The exactly-once semantics enabled by reuse_topic are now on by default.
Breaking change. Remove the consistency_topic option from Kafka sinks.
Breaking change. Do not default to the Debezium envelope in CREATE SINK. You must explicitly specify the envelope to use.
Breaking change. Remove the CREATE VIEWS statement, which was used to separate the data in a PostgreSQL source into a single relation per upstream table.

The PostgreSQL source now automatically creates a relation in Materialize for each upstream table.
Breaking change. Overhaul the system catalog.

The relations in the mz_catalog schema have been adjusted substantially to support the above changes. Many column and relation names were adjusted for consistency. The resulting relations are now part of Materialize’s stable interface.

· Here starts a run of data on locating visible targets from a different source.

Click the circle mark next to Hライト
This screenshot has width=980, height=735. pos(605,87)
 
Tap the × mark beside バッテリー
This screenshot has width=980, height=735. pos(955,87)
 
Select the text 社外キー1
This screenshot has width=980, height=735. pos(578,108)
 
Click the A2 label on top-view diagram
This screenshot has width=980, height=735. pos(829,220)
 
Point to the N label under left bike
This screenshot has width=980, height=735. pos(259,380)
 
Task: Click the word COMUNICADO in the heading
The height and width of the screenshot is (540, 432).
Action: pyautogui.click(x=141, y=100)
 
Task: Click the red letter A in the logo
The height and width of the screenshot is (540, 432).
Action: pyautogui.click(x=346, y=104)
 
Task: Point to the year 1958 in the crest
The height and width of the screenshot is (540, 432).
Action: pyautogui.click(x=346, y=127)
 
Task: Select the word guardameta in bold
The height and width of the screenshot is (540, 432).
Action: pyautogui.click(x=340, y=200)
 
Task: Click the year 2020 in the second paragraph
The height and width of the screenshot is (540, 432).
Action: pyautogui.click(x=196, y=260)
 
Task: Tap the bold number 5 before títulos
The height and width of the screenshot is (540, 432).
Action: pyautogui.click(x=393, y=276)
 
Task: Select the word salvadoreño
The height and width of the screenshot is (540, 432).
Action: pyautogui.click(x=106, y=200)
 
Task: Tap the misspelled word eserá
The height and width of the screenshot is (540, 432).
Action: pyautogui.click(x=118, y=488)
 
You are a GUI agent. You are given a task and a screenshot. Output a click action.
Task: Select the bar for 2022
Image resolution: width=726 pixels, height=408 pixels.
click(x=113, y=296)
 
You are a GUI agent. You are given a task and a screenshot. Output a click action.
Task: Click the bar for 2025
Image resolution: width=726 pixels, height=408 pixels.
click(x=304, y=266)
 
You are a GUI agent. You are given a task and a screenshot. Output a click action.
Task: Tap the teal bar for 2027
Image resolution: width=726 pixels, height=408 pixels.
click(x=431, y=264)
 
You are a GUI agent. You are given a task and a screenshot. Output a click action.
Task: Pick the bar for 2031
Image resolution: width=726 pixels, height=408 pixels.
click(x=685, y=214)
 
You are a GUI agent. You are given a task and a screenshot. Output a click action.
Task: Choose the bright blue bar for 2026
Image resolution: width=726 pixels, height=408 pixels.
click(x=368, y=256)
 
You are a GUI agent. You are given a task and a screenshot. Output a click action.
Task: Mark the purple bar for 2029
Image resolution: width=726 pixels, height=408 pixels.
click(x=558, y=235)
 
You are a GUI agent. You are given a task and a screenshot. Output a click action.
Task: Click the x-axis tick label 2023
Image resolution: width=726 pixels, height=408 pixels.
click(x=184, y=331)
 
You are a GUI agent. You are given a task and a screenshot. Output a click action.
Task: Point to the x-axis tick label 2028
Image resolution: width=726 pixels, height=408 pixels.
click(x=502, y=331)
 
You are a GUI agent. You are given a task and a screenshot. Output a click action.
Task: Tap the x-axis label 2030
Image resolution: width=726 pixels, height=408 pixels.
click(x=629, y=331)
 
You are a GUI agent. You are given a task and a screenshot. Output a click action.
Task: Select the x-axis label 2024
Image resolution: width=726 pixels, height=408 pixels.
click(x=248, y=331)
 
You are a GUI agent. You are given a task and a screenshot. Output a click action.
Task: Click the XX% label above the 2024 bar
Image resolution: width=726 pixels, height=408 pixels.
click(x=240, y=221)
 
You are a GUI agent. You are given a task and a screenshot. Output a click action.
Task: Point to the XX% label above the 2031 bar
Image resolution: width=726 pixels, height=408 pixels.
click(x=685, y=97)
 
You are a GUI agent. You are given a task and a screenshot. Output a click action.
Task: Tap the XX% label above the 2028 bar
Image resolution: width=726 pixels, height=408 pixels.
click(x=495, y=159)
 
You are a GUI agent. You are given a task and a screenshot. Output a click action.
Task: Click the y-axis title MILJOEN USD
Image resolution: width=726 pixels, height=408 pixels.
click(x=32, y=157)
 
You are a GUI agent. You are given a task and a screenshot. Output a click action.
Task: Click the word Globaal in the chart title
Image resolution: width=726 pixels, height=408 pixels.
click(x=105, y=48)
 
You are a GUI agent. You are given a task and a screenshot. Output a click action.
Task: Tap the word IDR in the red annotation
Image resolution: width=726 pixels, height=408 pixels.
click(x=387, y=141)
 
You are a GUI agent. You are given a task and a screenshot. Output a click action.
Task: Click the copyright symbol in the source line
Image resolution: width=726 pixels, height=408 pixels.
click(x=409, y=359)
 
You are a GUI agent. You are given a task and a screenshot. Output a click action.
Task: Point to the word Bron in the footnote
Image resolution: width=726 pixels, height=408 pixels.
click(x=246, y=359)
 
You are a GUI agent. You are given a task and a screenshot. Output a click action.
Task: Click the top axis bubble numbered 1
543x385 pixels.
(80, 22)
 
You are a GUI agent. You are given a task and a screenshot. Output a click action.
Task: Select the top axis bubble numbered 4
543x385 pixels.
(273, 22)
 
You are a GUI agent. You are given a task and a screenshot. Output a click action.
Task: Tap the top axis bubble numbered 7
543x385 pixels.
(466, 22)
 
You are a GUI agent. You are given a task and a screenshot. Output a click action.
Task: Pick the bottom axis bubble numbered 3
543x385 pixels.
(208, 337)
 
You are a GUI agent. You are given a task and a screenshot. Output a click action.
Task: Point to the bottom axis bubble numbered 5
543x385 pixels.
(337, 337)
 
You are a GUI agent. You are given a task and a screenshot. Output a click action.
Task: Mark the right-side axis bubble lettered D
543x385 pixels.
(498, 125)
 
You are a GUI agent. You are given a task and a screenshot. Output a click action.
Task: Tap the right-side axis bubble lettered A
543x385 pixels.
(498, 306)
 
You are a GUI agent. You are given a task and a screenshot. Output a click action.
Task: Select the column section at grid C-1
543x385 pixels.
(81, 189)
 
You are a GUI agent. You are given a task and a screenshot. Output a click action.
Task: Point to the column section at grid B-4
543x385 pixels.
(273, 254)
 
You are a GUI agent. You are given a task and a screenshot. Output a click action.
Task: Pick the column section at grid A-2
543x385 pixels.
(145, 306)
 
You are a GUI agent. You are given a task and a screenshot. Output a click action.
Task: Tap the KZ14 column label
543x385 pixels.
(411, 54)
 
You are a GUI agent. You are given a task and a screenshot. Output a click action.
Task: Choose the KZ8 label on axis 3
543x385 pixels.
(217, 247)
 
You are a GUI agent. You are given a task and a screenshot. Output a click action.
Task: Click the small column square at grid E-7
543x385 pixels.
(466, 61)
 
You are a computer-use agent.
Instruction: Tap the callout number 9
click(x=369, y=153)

Relations which were not ready for stabilization were moved to a new mz_internal schema.
Breaking change. Rename mz_logical_timestamp() to mz_now.

Upgrade guide

Following are several examples of how to adapt source and view definitions from Materialize v0.26 LTS for Materialize v0.27:

Authenticated Kafka source

Change from:

CREATE SOURCE kafka_sasl
  FROM KAFKA BROKER 'broker.tld:9092' TOPIC 'top-secret' WITH (
      security_protocol = 'SASL_SSL',
      sasl_mechanisms = 'PLAIN',
      sasl_username = '<BROKER_USERNAME>',
      sasl_password = '<BROKER_PASSWORD>'
  )
  FORMAT AVRO USING CONFLUENT SCHEMA REGISTRY 'https://schema-registry.tld' WITH (
      username = '<SCHEMA_REGISTRY_USERNAME>',
      password = '<SCHEMA_REGISTRY_PASSWORD>'
  );

to:

CREATE SECRET kafka_password AS '<BROKER_PASSWORD>';
CREATE SECRET csr_password AS '<SCHEMA_REGISTRY_PASSWORD>';

CREATE CONNECTION kafka FOR KAFKA
    BROKER 'broker.tld:9092',
    SASL MECHANISMS 'PLAIN',
    SASL USERNAME 'materialize',
    SASL PASSWORD SECRET kafka_password;

CREATE CONNECTION csr
  FOR CONFLUENT SCHEMA REGISTRY
    USERNAME = '<SCHEMA_REGISTRY_USERNAME>',
    PASSWORD = SECRET csr_password;

CREATE SOURCE kafka_top_secret
  FROM KAFKA CONNECTION kafka TOPIC ('top-secret')
  FORMAT AVRO USING CONFLUENT SCHEMA REGISTRY CONNECTION csr
  WITH (SIZE = '3xsmall');

Materialized view

Change from:

CREATE MATERIALIZED VIEW v AS SELECT ...

to:

CREATE VIEW v AS SELECT ...
CREATE DEFAULT INDEX ON v

Materialized source

Change from:

CREATE MATERIALIZED SOURCE src ...

to:

CREATE SOURCE src ...

If you are performing point lookups on src directly, consider building an index on src directly:

CREATE INDEX on src (lookup_col1, lookup_col2)

`TAIL`

Change from:

COPY (TAIL t) TO STDOUT

to:

COPY (SUBSCRIBE t) TO STDOUT